Detecting inherited and novel structural variants in low-coverage parent-child sequencing data

Structural variants (SVs) are a class of genomic variation shared by members of the same species. Though relatively rare, they represent an increasingly important class of variation, as SVs have been associated with diseases and susceptibility to some types of cancer. Common approaches to SV detection require the sequencing and mapping of fragments from a test genome to a high-quality reference genome. Candidate SVs correspond to fragments with discordant mapped configurations. However, because errors in the sequencing and mapping will also create discordant arrangements, many of these predictions will be spurious. When sequencing coverage is low, distinguishing true SVs from errors is even more challenging.

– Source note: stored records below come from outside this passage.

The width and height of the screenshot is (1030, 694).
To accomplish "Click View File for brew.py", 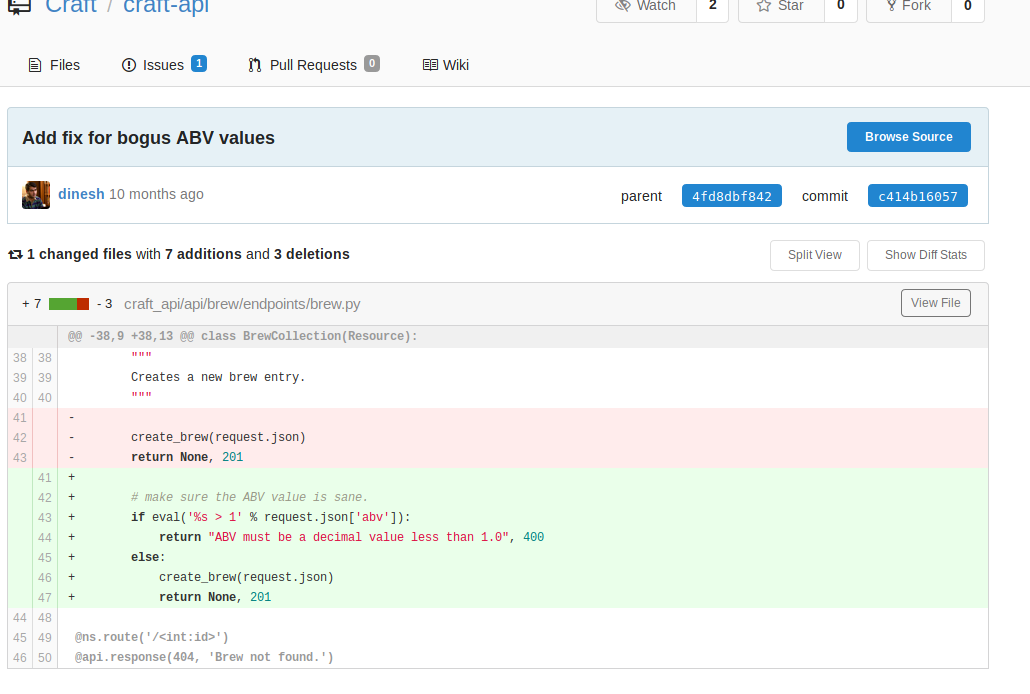I will tap(935, 303).
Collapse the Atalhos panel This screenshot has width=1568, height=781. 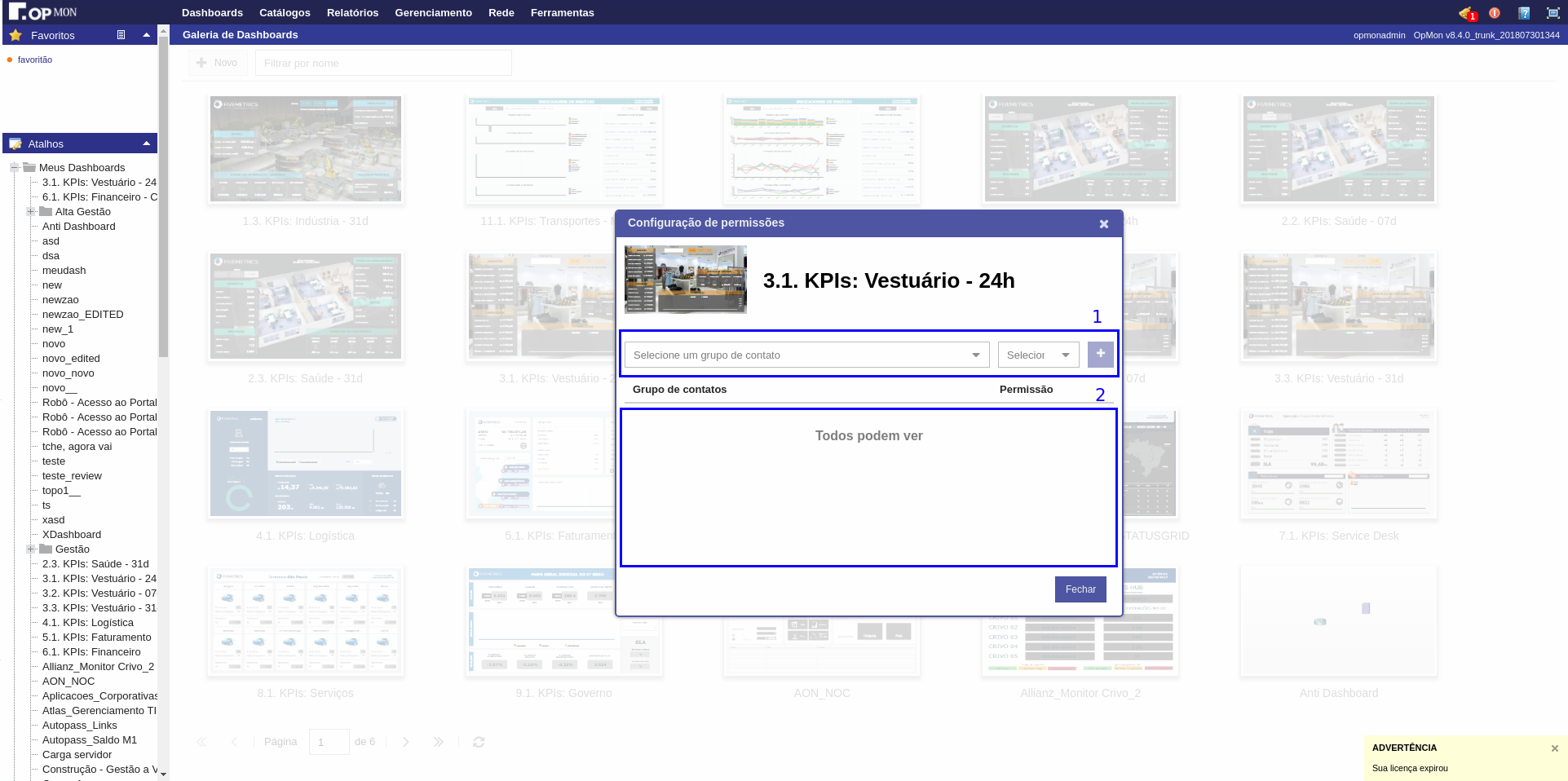coord(146,143)
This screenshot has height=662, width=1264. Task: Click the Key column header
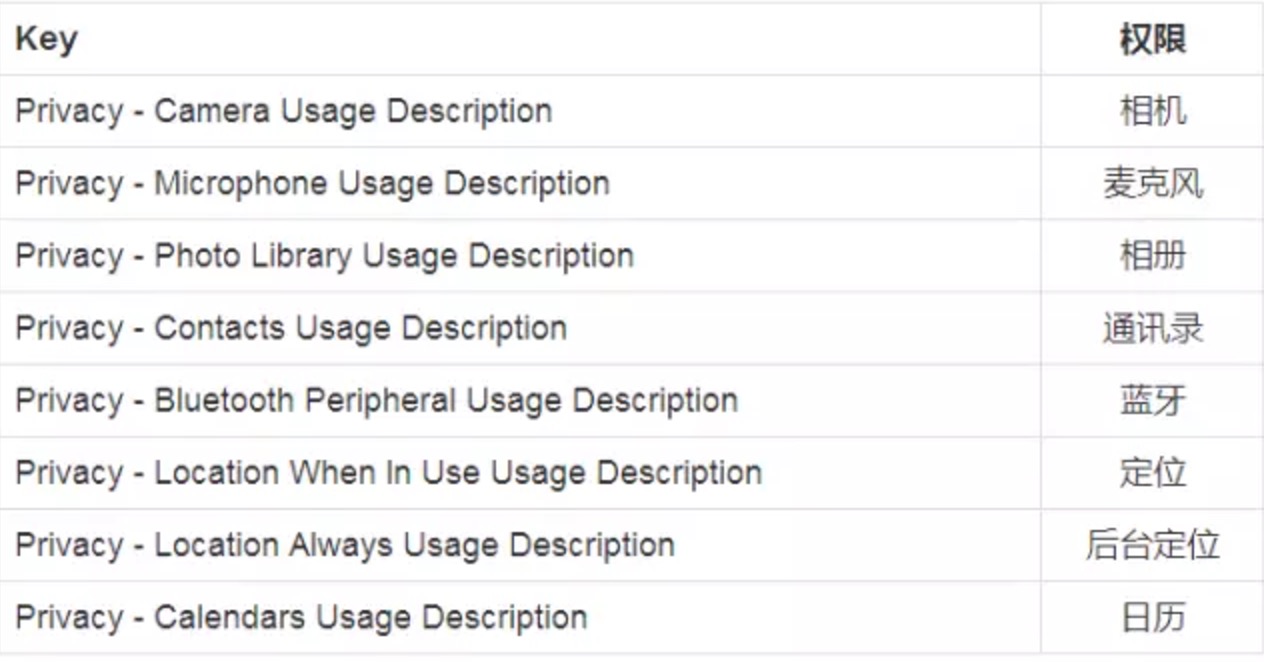tap(46, 40)
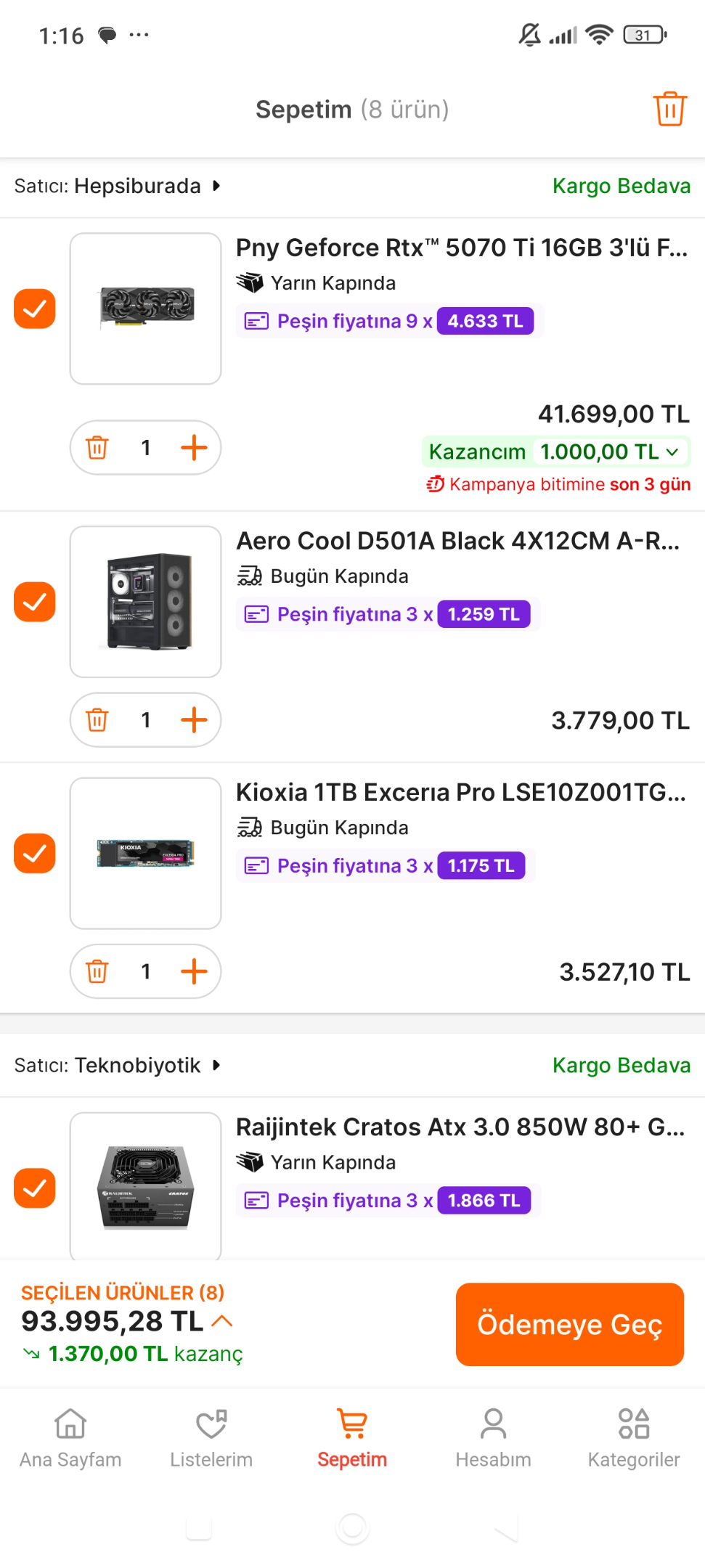Uncheck the Pny Geforce RTX 5070 Ti item
The width and height of the screenshot is (705, 1568).
point(35,309)
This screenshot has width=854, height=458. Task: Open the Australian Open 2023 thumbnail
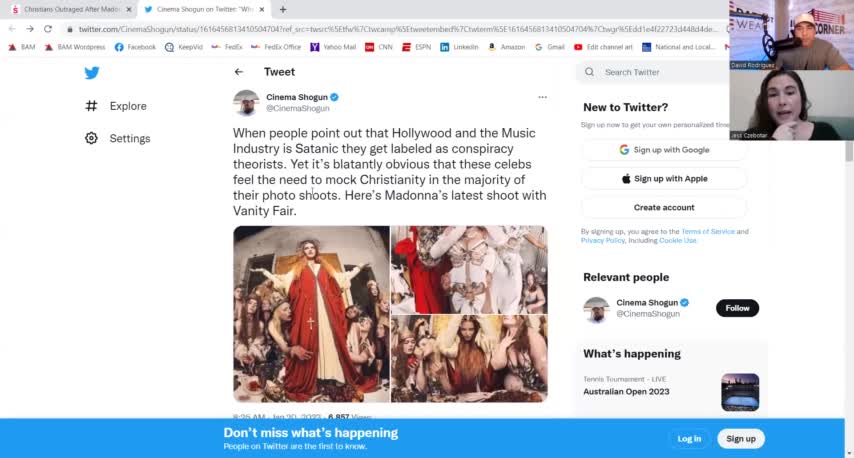pyautogui.click(x=740, y=392)
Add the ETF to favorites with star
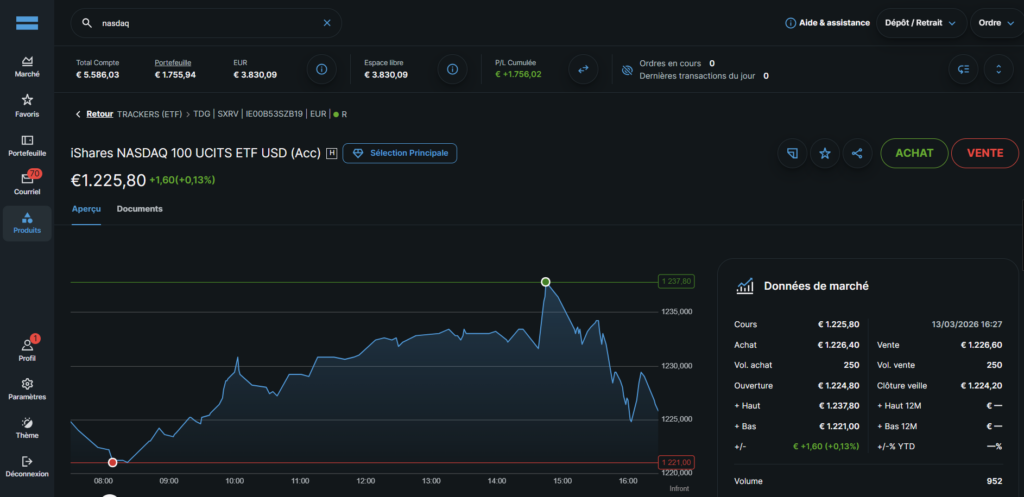1024x497 pixels. [x=825, y=153]
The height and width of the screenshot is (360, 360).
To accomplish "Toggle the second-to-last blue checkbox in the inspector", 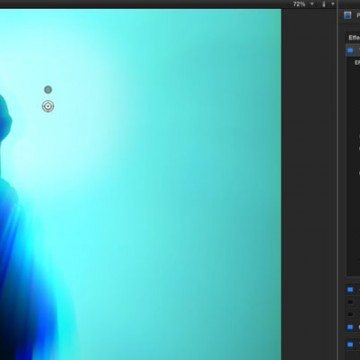I will [350, 327].
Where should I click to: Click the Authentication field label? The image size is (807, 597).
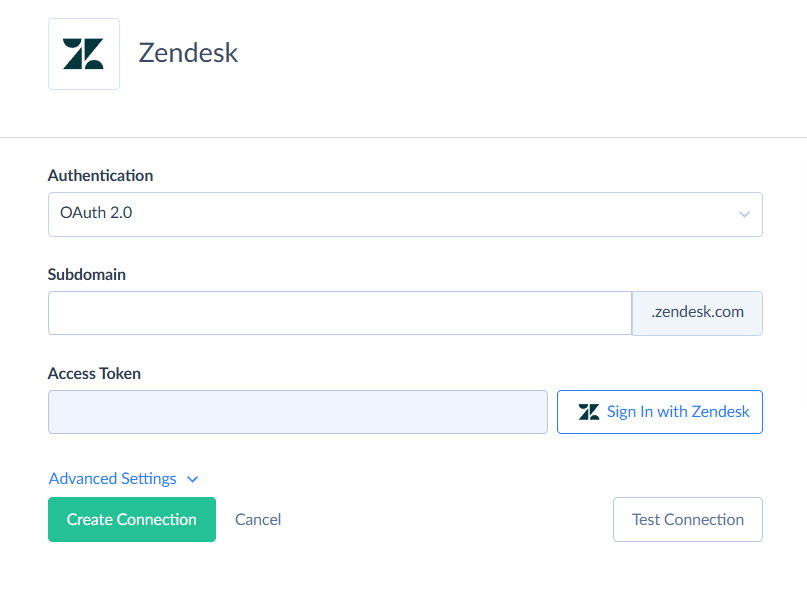click(x=100, y=175)
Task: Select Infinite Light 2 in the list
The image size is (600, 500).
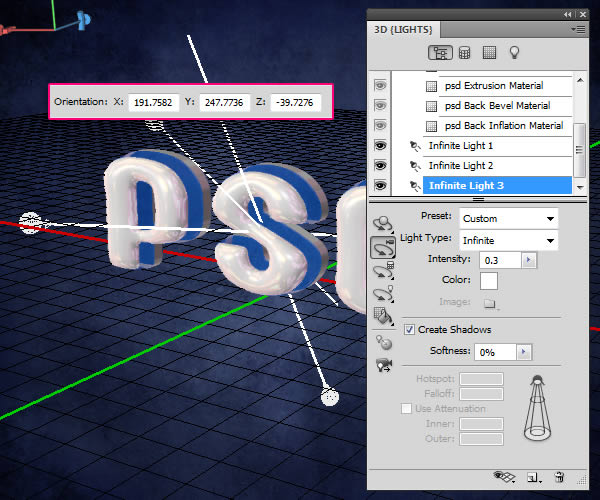Action: click(461, 166)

In recent work, we have developed SV detection methods that exploit genome information of closely related individuals - parents and children. Our previous approaches were based on the assumption that any SV present in a child's genome must have come from one of their parents. However, using this strict restriction may have resulted in failing to predict any rare but novel variants present only in the child. In this work, we generalize our previous approaches to allow the child to carry novel variants. We consider a constrained optimization approach where variants in the child are of two types either inherited - and therefore must be present in a parent - or novel. For simplicity, we consider only a single parent and single child each of which have a haploid genome. However, even in this restricted case, our approach has the power to improve variant prediction. We present results on both simulated candidate variant regions, parent-child trios from the 1000 Genomes Project, and a subset of the 17 Platinum Genomes.